El 22 de enero pudimos asistir a la presentación de contenidos de Netflix en la que la plataforma sacó pecho anunciando abundante producción local pero también mostrando los cinco primeros minutos de metraje de la esperadísima película Peaky Blinders: El hombre inmortal. Fue apenas un vistazo de lo que nos espera a partir del 6 de marzo en cines (donde tendrá un estreno limitado) y a partir del 20 de marzo en streaming, de forma global.

Ya desde su mismísimo arranque da un puñetazo sobre la mesa dejando claro el altísimo nivel de sus valores de producción y su voluntad de conmover a la audiencia, a la que vapulea con un golpe de efecto bestial con la ayuda claro está, del salto temporal hacia el futuro, que nos emplaza a uno de los eventos más traumáticos del siglo XX.

«La familia muchas veces es el refugio en la tormenta, y otras veces es la propia tormenta»

La cinta supone el final definitivo de la historia de Tommy Shelby, a tenor de lo expresado por su creador, Steven Knight, que prepara una despedida épica para un personaje que trascendió la pantalla para convertirse en un icono popular. La duda que nos queda es si, con la espectacular presentación de personajes nuevos que van a desembarcar en El hombre inmortal, no estaremos ante el inicio de nuevas historias que se desarrollen en el mismo universo ficcional, aunque cambiando el foco central. Algo deseable, ya sea en nuevas películas que exigirán una dosis de paciencia extra o en formato seriado.

A los hechos nos remitimos: se incorporan al reparto estrellas del calibre de Rebecca Ferguson, Barry Keoghan, Tim Roth o Jay Lycurgo. Vaya por delante que Keoghan es en realidad un recast interpretando el papel de Duke del que se hizo cargo Conrad Khan en la sexta temporada de la serie pero, sea como fuere, es un fichaje excepcional si tenemos en cuenta la carrera de este intérprete que nunca pasa desapercibido.

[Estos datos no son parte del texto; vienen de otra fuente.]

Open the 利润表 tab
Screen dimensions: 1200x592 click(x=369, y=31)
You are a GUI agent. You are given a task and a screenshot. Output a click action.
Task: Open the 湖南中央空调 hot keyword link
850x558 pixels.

También es fácil predecir que éste no será un aldabonazo a Peaky Blinders si tenemos en cuenta el «hambre» de más que hay entre los espectadores, que han esperado este proyecto desde 2022, ávidos de conocer cómo se desarrollará la historia en los años 40, con la Segunda Guerra Mundial asolando Europa.

Shelby regresará de su propio autoexilio a una Birmingham bombardeada y sumida en el caos para lidiar con el comportamiento temerario de su hijo, nuevo líder de la banda en un contexto que recuerda a la violencia de 1919. La película trazará un diálogo entre el pasado y el presente del personaje, por tanto.

Pero los conflictos no se van a quedar delimitados en el ámbito doméstico ni el local. La trama de El hombre inmortal abocará a Shelby a tomar decisiones que podrían marcar el destino de la nación contando con una enigmática agente del MI6 llamada Eleanor Blackwood como enlace. 

El irlandés Cillian Murphy, en la cresta de su popularidad tras recibir el Óscar por su papel en Oppenheimer y retomar su papel en la popular saga 28 años después, va a ser un personaje central con una dificilísima misión: decidir si abraza o quema su legado. El destino de Shelby estará sellado en esta ficción, pero qué improbable parece que sea el canto del cisne de la saga en su conjunto. Aquí hay demasiado talento involucrado como para suponer un punto y aparte y la audiencia, manda. Serán los números los que decanten de qué lado cae la moneda.